Sturko announced the bill at the B.C. legislature, flanked by the families of Vancouver police Const. Nicole Chan and Todd Marr, both of whom took their own lives.
An inquest into Chan’s suicide in January heard that she spent just 80 minutes at the Vancouver General Hospital’s Access and Assessment Centre after being apprehended the night before her death in 2019, and that the attending doctor could not legally hold her against her will.
The inquest also heard that hospital staff did not have all of the relevant information in her case, including a history of suicide attempts.
“I was quite shocked she was released within two hours of being admitted,” her sister Jenn Chan said Wednesday.
“If there was more information and communication between different parties, that could have been prevented, she could have been kept a little longer and her life might have been saved. So I’m hoping this can prevent future deaths and other people having to go through what we are going through.”
Marr’s family described a similar situation before his death in 2009.
“We took him to the hospital. He talked to the doctors. They said there was nothing they could do except put him in a padded room, give him a bus ticket the next morning, send him home or wherever. The next morning he took his life,” his mother Lorraine told media.

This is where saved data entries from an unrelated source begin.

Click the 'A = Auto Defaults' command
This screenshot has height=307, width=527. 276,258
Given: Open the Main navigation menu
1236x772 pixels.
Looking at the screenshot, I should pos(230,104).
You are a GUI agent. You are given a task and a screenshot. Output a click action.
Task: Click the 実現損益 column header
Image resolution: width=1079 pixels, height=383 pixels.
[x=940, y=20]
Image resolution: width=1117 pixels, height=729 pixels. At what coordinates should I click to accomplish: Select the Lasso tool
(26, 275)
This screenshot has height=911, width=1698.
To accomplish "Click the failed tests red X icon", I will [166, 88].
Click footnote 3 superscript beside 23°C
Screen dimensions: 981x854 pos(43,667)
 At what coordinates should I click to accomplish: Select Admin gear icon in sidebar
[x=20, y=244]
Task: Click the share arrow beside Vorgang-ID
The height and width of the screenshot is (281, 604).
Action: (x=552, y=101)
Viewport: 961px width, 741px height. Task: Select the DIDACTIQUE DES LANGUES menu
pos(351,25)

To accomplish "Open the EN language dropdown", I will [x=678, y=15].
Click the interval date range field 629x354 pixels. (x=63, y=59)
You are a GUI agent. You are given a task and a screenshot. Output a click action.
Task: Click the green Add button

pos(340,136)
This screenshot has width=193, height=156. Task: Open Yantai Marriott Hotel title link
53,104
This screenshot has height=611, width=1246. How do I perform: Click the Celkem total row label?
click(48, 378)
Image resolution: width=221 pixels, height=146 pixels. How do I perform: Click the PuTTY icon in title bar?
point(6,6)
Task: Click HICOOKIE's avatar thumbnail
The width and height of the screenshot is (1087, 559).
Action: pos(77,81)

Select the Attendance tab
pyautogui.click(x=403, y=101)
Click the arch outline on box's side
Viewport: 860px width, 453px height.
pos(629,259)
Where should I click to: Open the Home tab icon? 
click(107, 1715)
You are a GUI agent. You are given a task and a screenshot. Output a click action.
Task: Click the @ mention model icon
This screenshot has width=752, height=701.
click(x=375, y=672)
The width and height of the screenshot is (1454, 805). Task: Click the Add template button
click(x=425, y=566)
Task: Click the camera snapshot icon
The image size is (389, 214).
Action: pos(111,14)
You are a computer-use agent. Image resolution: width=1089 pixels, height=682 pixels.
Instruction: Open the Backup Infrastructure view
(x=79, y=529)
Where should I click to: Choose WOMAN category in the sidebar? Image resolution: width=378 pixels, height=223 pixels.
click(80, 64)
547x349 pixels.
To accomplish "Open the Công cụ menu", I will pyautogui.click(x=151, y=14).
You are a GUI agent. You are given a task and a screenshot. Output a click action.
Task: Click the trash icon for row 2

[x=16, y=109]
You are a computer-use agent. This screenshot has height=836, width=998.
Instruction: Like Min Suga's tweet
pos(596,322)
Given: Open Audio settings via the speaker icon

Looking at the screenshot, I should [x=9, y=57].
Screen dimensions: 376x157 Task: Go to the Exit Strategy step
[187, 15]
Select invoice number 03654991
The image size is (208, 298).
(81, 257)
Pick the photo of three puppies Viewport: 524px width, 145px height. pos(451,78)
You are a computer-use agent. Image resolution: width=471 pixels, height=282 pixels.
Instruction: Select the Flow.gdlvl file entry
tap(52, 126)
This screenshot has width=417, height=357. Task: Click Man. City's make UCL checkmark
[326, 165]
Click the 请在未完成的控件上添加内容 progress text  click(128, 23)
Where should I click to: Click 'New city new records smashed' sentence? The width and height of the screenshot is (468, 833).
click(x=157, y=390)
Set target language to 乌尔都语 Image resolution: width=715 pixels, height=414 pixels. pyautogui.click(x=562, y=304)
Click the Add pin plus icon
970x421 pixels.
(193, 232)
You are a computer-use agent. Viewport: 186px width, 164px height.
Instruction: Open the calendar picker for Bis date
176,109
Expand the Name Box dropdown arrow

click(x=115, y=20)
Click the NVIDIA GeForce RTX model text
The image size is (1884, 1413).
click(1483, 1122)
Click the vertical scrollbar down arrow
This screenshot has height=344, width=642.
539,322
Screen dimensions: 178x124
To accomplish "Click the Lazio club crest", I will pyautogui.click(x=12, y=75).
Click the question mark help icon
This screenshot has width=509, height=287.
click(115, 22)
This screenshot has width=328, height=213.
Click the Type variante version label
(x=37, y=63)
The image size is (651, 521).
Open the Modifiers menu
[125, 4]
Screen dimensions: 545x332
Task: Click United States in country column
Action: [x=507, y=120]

Sturko, who is a former Surrey RCMP officer, said her bill seeks to amend Section 28 of the Mental Health Act, which lays out the circumstances under which a person can be apprehended and held involuntarily.
“When there are reasonable grounds to believe that a person is a harm to themselves or others they can be apprehended and brought before a doctor or a nurse practitioner in B.C. and they’ll do an assessment on that person to determine whether they fit the criteria for certification,” she said.
“What happens in many cases is that person is not painting the full picture of the circumstances, so they are not, therefore, meeting the criteria.”
Asked about privacy concerns, Sturko said the amendment wouldn’t require health-care workers to disclose sensitive personal information about a patient.
She acknowledged the change would mean that health-care workers would need to disclose to family members that a person in crisis had been admitted to hospital, but said such disclosure was reasonable in the context of saving lives.
“We have to remember what we are looking at is situations where we have multiple documented cases of people who needed help, did not receive that help, and then unfortunately either died by suicide or self-harm,” she said.
“There’s a lot of good we can do when we open our minds to the idea of allowing family and those that care about people who are suffering from either addictions or mental health to have their input, to really reach out and help.”
B.C. Liberal Leader Kevin Falcon added that doctors and nurses in emergency departments are already operating at their limits, forced to make quick decisions. He said the new tool would allow them to make better assessments.
He said he hoped the B.C. NDP government would give the bill fair consideration, despite the two parties’ political differences.
“Government and opposition can work together and have in the past, and I think this is another opportunity where we can all agree that this would probably be a positive thing we can do,” he said.
“We can do it without any partisanship, just knowing this is something that could benefit untold numbers of individuals and families that would not have to go through some of the stress and trauma and challenge that these families have.”
It is extremely rare for private member’s bills to even make it to the floor of the legislature for debate, and rarer still for them to be passed into law.
Marr said she too hoped the government and opposition could overcome their differences and approve the changes.
“I just wish I would have had the chance to have somebody ask me what was happening in Todd’s life,” she said through tears.
“Please pass this bill.”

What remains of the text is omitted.